Esercizi:
[1] Le affermazioni (a), (b) e (c) concordano con il documento di partenza? Rispondi sì o no a ciascuna e cita esattamente le parole del documento che lo decidono.
(a) Le risposte alle interrogazioni parlamentari sono del 20 maggio 2026.
(b) Il MEF ha esteso la rottamazione ai debiti verso le Casse previdenziali privatizzate.
(c) La motivazione del MEF riguarda soltanto aspetti tecnici.
[2] Ricopia dal documento di partenza il brano che comincia con "Il Ministero dell’Economia" e prosegue fino a "e n. 5-05407).".

Documento di partenza:
Il Ministero dell’Economia e delle Finanze ha messo nero su bianco i limiti applicativi della rottamazione-quinquies e le linee guida per il Concordato Preventivo Biennale 2026/2027. Le indicazioni arrivano da due risposte a interrogazioni parlamentari datate 20 maggio 2026 (n. 5-05405 e n. 5-05407).
Sul fronte della rottamazione, il MEF ha escluso l’estensione del beneficio ai debiti verso le Casse previdenziali privatizzate e alla gestione INPGI. La motivazione riguarda sia aspetti tecnici sia profili di sostenibilità finanziaria. L’Agenzia delle Entrate-Riscossione, secondo quanto riportato, non disporrebbe infatti di informazioni sufficienti per distinguere in modo puntuale i carichi non derivanti da attività di accertamento, condizione necessaria per l’accesso alla definizione agevolata.

Dati mostrati:
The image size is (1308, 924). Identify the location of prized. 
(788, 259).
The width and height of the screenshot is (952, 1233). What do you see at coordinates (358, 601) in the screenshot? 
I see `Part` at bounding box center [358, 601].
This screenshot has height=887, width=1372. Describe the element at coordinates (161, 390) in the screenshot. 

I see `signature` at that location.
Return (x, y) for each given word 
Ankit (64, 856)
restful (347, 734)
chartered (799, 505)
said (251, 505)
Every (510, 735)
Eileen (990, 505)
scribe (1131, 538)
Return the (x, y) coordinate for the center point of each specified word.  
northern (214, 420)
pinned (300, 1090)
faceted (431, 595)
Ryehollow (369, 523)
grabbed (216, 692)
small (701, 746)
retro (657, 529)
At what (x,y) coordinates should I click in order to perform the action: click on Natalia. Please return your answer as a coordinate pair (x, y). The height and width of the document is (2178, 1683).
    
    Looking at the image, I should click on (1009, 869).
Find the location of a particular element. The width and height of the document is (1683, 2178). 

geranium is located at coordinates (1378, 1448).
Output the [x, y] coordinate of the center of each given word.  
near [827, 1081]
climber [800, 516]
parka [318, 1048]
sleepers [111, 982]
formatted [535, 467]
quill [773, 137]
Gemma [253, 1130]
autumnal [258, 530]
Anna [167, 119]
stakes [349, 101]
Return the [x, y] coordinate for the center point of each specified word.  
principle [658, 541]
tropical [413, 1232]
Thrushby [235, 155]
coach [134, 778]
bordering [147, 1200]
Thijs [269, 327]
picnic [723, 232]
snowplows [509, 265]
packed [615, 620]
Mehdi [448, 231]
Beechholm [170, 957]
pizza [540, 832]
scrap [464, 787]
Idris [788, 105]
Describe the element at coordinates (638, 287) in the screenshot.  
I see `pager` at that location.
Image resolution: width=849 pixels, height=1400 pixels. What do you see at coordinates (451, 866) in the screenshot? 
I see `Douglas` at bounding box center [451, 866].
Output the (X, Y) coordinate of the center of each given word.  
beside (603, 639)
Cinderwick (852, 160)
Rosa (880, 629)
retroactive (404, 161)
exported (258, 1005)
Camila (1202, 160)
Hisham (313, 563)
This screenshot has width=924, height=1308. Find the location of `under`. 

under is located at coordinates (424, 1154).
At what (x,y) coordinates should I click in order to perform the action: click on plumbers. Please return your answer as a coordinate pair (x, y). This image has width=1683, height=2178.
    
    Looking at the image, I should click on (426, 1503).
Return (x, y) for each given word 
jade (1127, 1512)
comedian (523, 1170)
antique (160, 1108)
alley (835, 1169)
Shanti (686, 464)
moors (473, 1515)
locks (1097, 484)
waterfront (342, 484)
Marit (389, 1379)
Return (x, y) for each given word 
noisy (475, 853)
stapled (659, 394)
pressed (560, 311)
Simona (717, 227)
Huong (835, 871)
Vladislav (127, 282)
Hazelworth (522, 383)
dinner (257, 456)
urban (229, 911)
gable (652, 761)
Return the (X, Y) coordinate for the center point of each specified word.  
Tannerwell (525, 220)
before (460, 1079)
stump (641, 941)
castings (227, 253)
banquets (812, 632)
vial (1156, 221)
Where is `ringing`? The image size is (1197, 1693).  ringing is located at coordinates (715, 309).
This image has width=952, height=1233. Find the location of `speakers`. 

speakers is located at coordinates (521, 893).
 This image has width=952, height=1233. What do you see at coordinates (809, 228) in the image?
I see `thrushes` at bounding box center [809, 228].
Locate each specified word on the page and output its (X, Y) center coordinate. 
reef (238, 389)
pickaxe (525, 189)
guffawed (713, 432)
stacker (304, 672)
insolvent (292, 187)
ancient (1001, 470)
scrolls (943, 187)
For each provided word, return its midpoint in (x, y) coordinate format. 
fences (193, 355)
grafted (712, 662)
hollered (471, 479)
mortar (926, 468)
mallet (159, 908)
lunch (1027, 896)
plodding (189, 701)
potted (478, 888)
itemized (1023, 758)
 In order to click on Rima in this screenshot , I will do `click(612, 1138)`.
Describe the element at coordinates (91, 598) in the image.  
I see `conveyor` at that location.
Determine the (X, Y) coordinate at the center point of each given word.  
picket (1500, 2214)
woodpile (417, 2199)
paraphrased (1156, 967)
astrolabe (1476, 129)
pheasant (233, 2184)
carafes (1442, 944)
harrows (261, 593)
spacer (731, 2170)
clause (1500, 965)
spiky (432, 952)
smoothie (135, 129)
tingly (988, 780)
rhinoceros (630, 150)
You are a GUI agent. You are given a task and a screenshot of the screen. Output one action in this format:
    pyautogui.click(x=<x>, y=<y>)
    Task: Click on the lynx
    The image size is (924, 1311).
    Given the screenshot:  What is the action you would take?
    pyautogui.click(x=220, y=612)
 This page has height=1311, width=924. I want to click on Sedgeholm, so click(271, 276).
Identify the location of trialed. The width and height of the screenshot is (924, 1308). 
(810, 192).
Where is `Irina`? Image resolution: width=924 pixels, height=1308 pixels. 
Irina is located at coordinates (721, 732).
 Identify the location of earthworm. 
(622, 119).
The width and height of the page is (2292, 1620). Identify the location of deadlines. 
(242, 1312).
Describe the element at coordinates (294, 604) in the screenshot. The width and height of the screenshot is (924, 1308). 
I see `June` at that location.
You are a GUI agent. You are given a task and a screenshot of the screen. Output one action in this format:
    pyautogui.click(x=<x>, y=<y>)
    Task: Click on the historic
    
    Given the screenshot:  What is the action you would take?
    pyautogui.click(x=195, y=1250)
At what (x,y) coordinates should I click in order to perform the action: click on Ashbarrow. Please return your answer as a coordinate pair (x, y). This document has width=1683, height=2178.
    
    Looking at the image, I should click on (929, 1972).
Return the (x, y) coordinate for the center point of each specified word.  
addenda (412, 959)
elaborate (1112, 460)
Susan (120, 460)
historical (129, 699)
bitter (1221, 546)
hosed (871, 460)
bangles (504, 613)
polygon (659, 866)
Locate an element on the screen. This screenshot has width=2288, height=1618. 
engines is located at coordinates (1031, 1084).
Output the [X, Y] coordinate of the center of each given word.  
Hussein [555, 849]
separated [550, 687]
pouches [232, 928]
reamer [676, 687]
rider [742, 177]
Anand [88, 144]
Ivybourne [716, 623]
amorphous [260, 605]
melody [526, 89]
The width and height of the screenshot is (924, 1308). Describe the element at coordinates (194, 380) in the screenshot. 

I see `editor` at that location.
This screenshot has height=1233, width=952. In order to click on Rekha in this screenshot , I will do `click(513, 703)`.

Soluzioni in ordine:
[1]
(a) Sì: «datate 20 maggio 2026».
(b) No: «ha escluso l’estensione del beneficio ai debiti verso le Casse previdenziali privatizzate».
(c) No: «sia aspetti tecnici sia profili di sostenibilità finanziaria».

[2]
Il Ministero dell’Economia e delle Finanze ha messo nero su bianco i limiti applicativi della rottamazione-quinquies e le linee guida per il Concordato Preventivo Biennale 2026/2027. Le indicazioni arrivano da due risposte a interrogazioni parlamentari datate 20 maggio 2026 (n. 5-05405 e n. 5-05407).